Tuesday, 25 March 2014

Manish Singla,1273569,F1,Q-43



Manish Singla,1273569,F1,Q-43
Introduction
The Indian insurance industry seems to be in a state of flux. After a decade of strong growth, the Indian insurance industry is currently facing severe headwinds owing to:
  • Slowing growth
  • Rising costs
  • Deteriorating distribution structure
  • Stalled reforms
Despite strong improvement in penetration and density in the last 10 years, India largely remains an under-penetrated market. The market today is primarily dependent on push, tax incentives and mandatory buying for sales. There is very little customer pull, which will come from growing financial awareness and increasing savings and disposable income.In the long run the insurance industry is still poised for a strong growth as the domestic economy is expected to grow steadily. This will lead to rise in per capita and disposable income, while savings are expected to be stable.
Discussion
The demand for insurance products is likely to increase due to the exponential growth of household savings, purchasing power, the middle class and the country’s working population. Listed below, are the various underlying growth drivers for India’s insurance industry:
  • Growing of the financial industry as a whole
  • Growth of life and non-life industry
  • Promoting innovation and removing inefficiency
  • Competition and orderly growth
  • Growth of specific insurance segments such as motor insurance
 Conclusion
The Indian insurance market is poised for strong growth in the long run. It stands at the threshold of moving towards a stable position, delivering “stable profitable growth.”

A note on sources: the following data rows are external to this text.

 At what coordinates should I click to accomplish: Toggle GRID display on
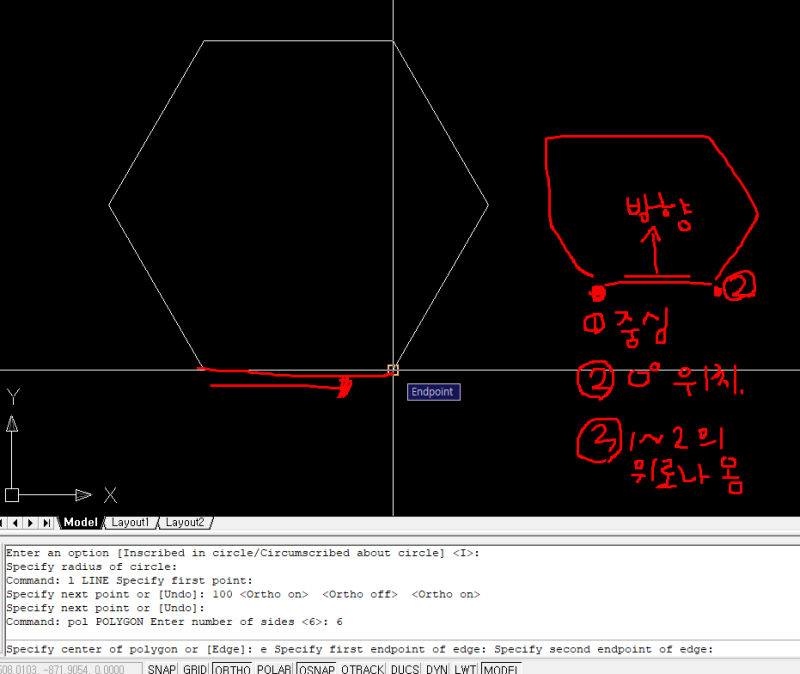coord(194,669)
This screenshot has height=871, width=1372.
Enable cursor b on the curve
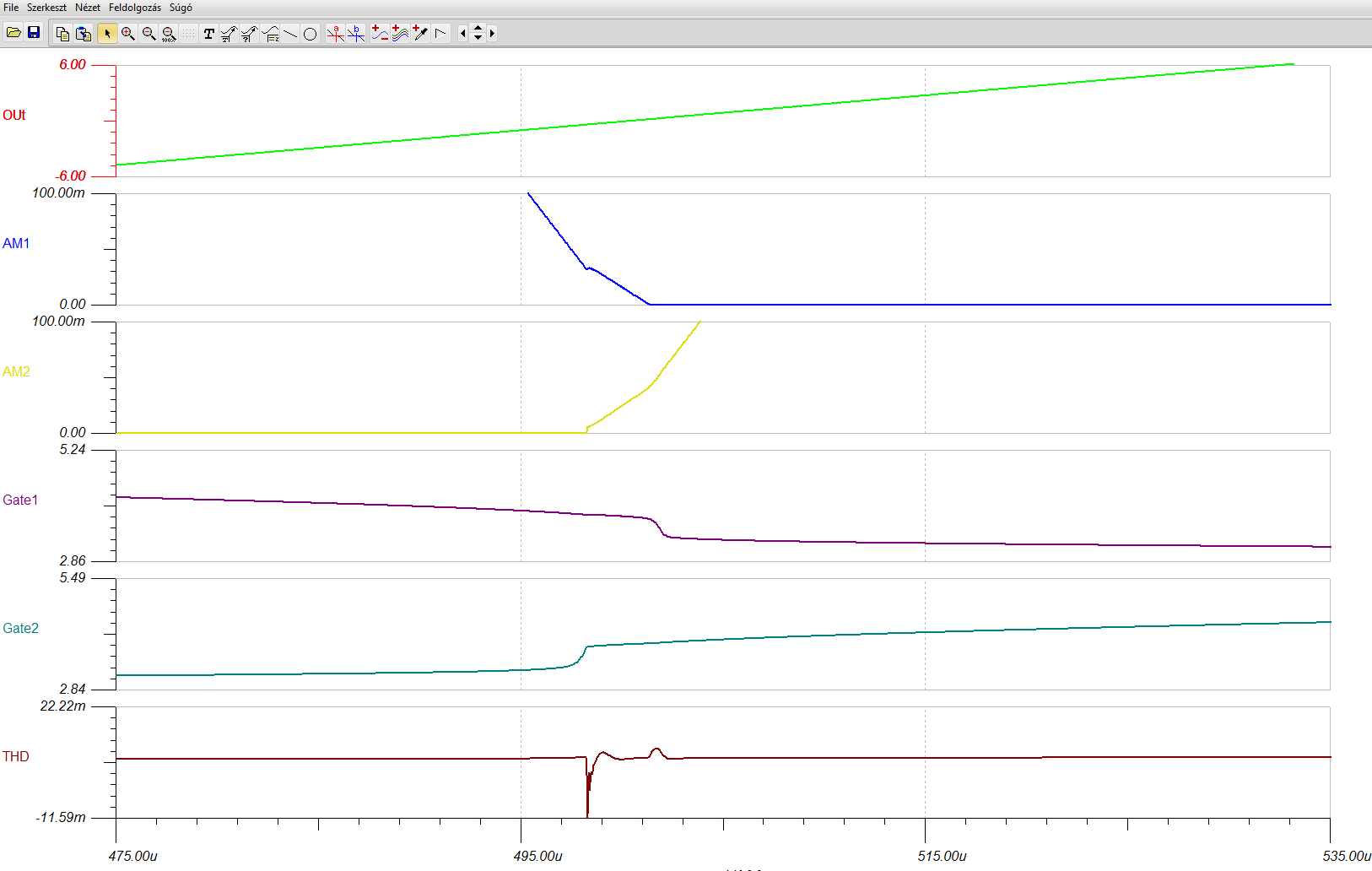click(x=356, y=33)
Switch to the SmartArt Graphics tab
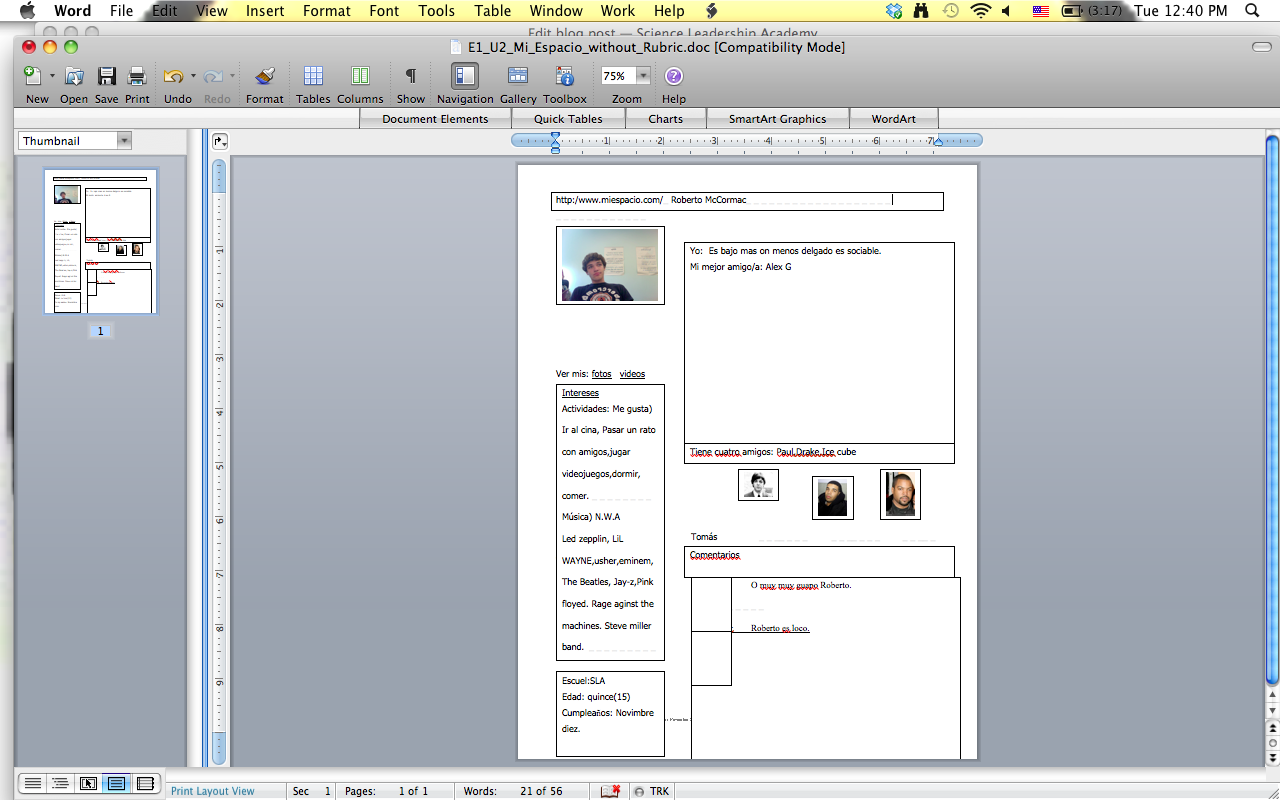Image resolution: width=1280 pixels, height=800 pixels. (777, 119)
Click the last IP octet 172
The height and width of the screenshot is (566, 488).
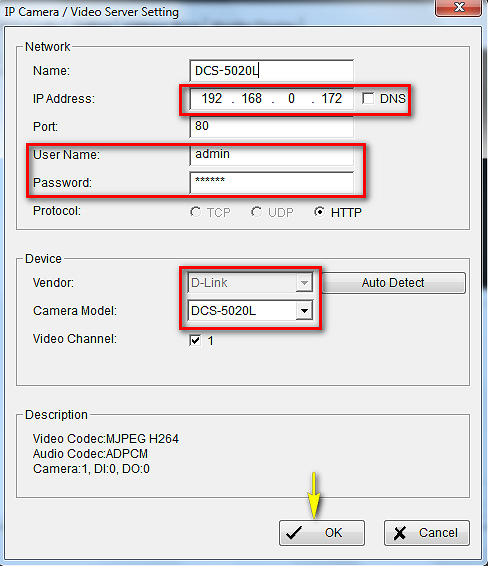pos(331,98)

Significant latent market - The insurance market has a considerable amount of latent potential, given the fact that the Indian economy is expected to do well in the coming decades leading to increase in per capita incomes and awareness.
Channelizing industry focus - In meeting the significant potential, the industry has an increased role and responsibility. Three areas of focus could be — a) product innovation matching the risk profile of the policy holders b) reengineering the distribution and more significantly c) making sales and marketing more responsible and answerable.
Distribution - Distribution channels evolved in response to market dynamics and changing consumer preferences. The alignment of economic incentives with distribution dynamics should be driven by market forces rather than regulatory intervention.
Regulation - The industry should be given time to adjust to regulatory changes in a phased manner aligned with a regulatory impact assessment. Regulations need to drive transparency and simplification of products and services.
The stakeholders should eventually work toward maintaining a favourable environment for stable growth, increasing the penetration of insurance to rural and underpenetrated areas and increasing the contribution to the economy.